Stem cell mechanobiology for heart regeneration
- Years funded:
- 2017 - 2021
Stem cells hold great promise to repair/regenerate damaged tissue, particularly relevant to the failing heart. Surprisingly to date, more than ten international clinical trials have failed to successfully convert stem cells into functional heart muscle cells. Previous studies suggested that delivered stem cells were either too naïve or trans-differentiated to unwanted lineages e.g. calcified bone.
Dr Yu Suk Choi’s project is approaching the problem in a new way by focussing on the stem cell microenvironment. Stem cells sense how soft or stiff the underlying matrices on which they are grown are. This conversion of mechanical sensing to biochemical signalling, known as mechanotransduction, has recently been shown to be critical in determining a stem cell’s fate.

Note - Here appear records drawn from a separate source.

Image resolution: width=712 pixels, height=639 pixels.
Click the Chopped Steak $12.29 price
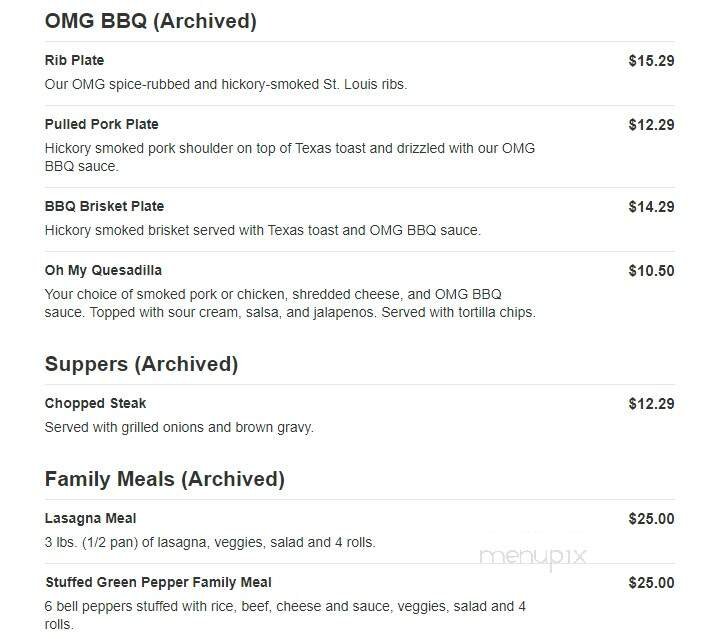pos(651,404)
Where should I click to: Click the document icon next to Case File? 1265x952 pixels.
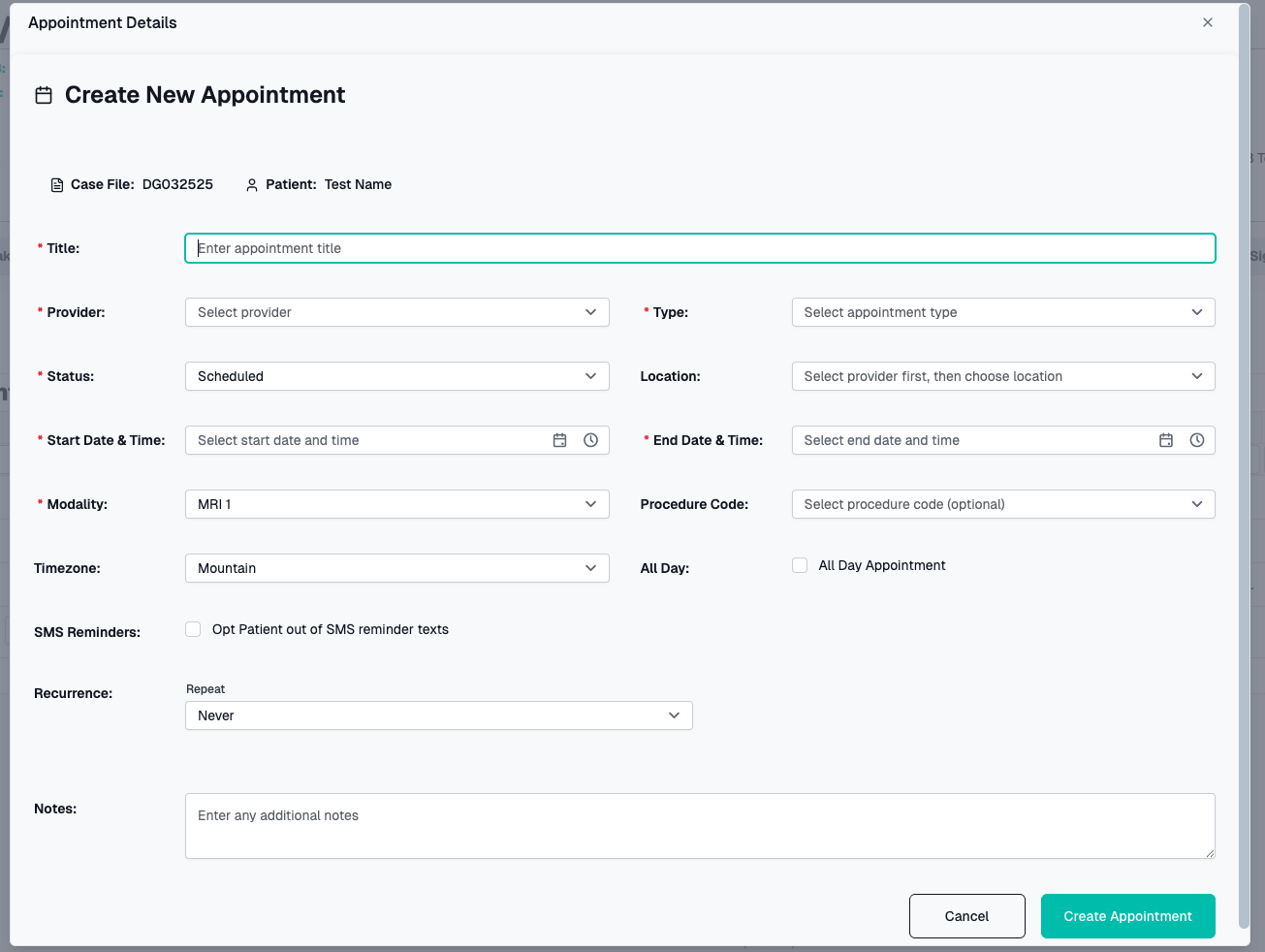coord(57,184)
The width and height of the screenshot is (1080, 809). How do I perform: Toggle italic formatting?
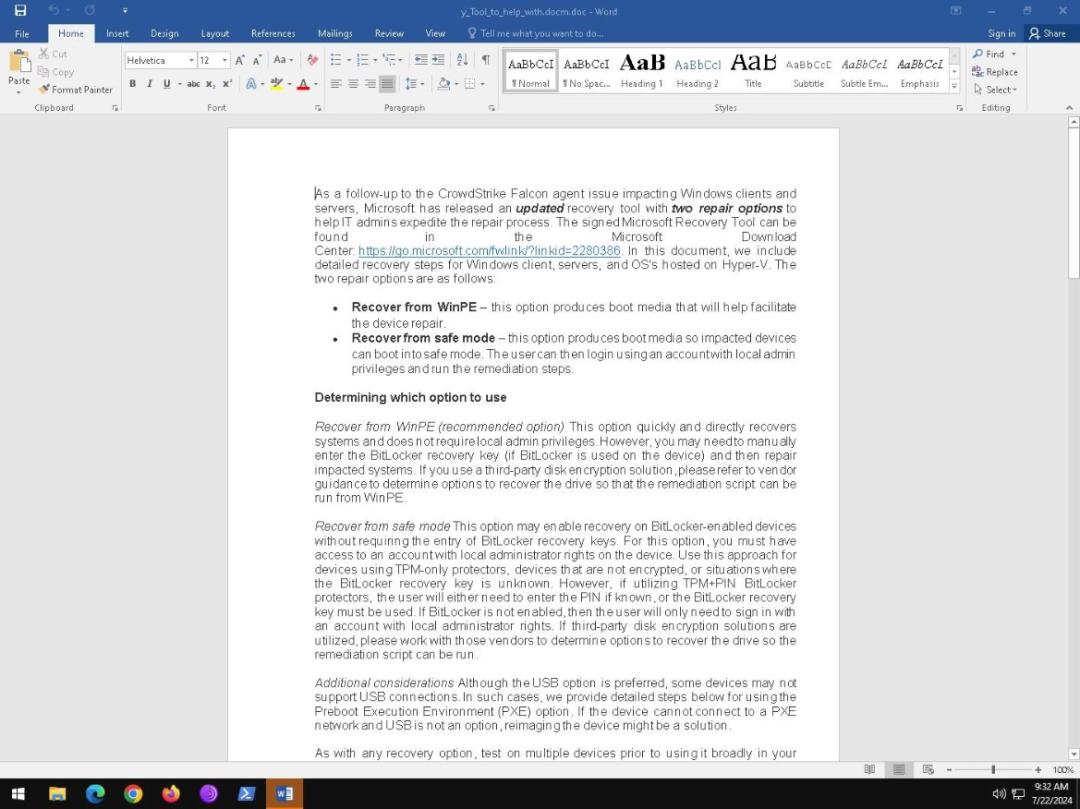(x=149, y=84)

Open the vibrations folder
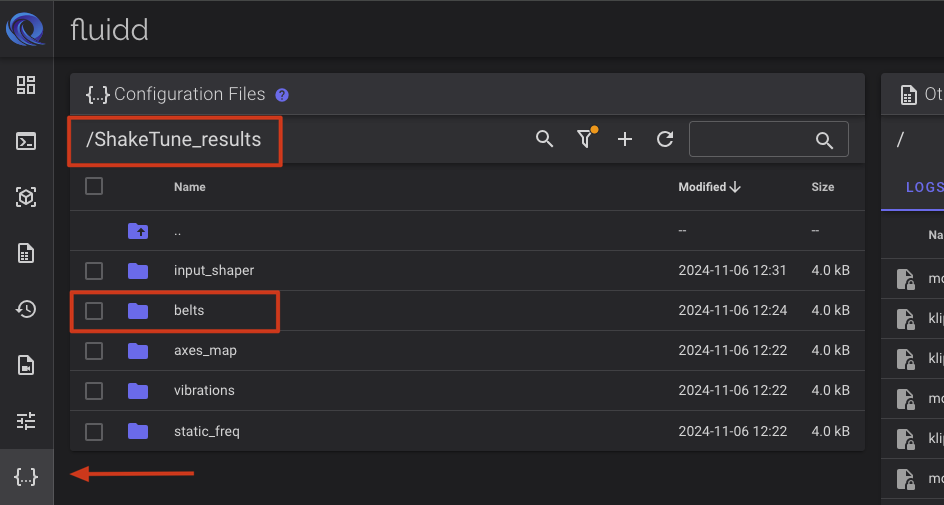[x=206, y=391]

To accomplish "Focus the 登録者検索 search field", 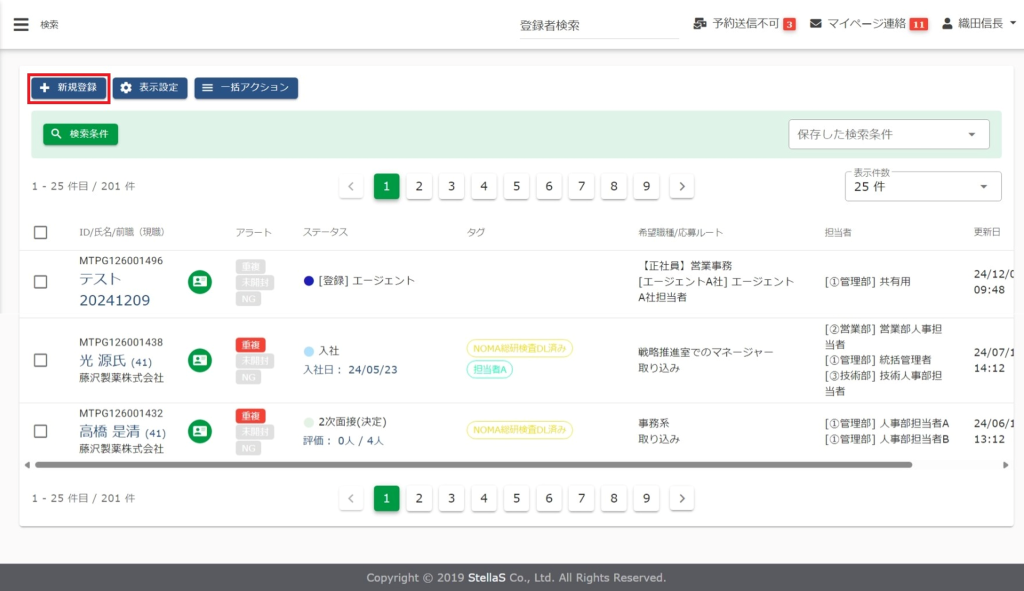I will 596,26.
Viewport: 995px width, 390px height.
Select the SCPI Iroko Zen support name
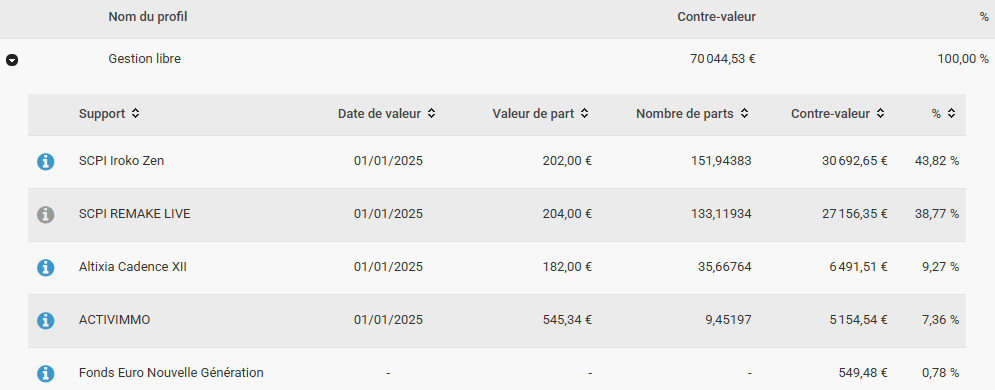pos(121,161)
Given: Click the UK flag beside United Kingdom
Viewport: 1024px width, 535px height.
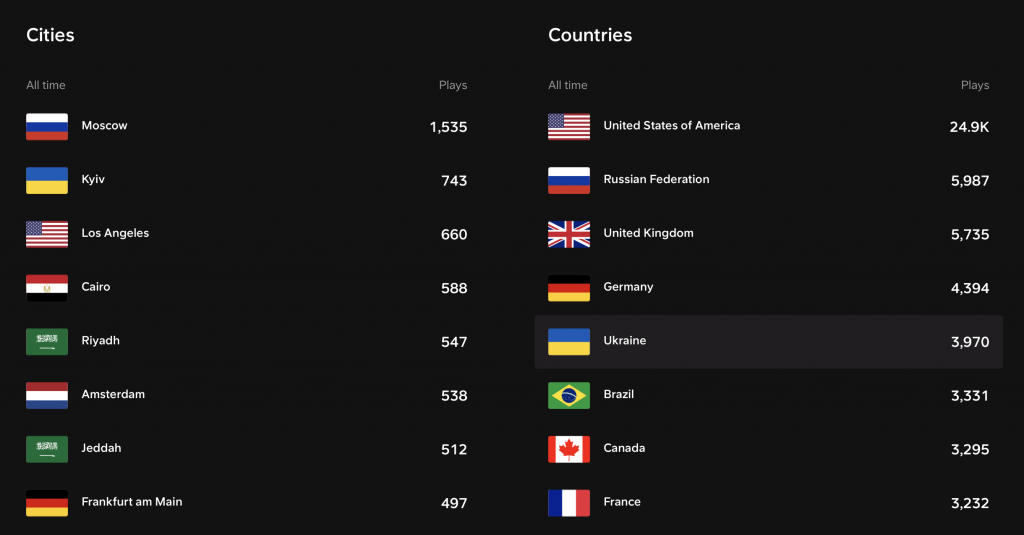Looking at the screenshot, I should (x=569, y=235).
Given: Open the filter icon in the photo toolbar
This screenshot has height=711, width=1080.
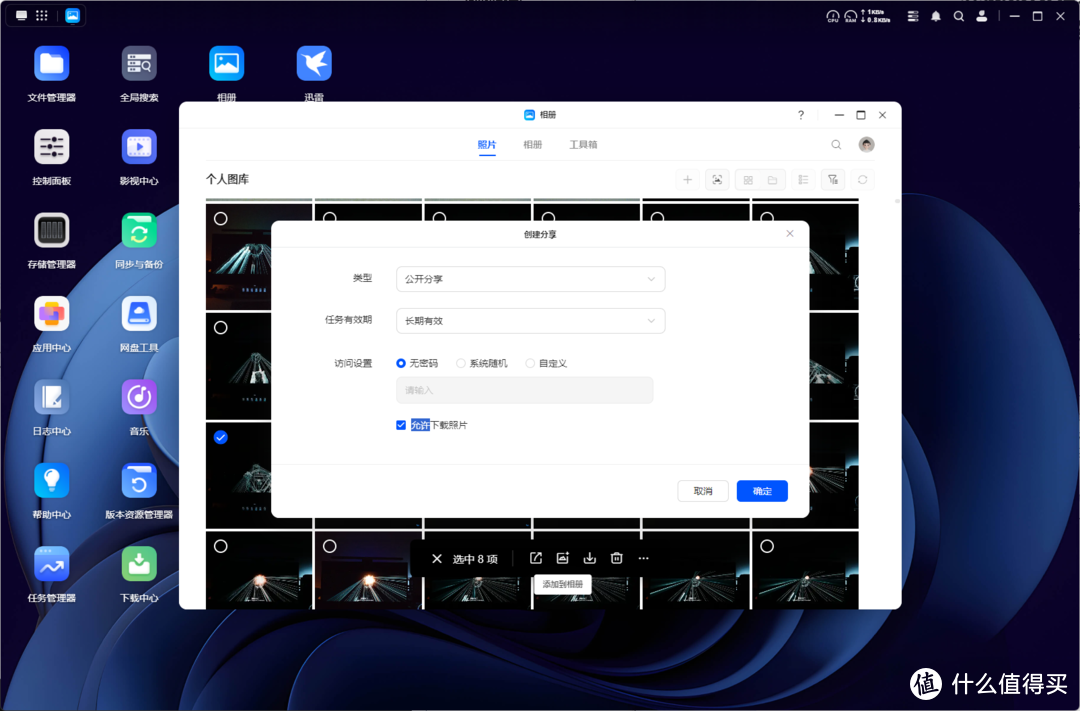Looking at the screenshot, I should click(x=831, y=179).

Stem cells can be driven to differentiate into brain, muscle, and bone-like cells on hydrogels that mimic stiffness of tissues of origin, independently of biochemical supplement. This study proposes to develop ‘smart hydrogel’ platforms with the capacity of promoting heart muscle cell formation from stem cells.
This project will explore whether raising stem cells in an environment that mimics biophysical properties of heart tissue has a greater potential for success at heart muscle cell generation, with a view to producing the optimal microenvironment for stem cells derived from fat to succeed in cardiac repair and to generating ideal heart muscle cells for future clinical trials.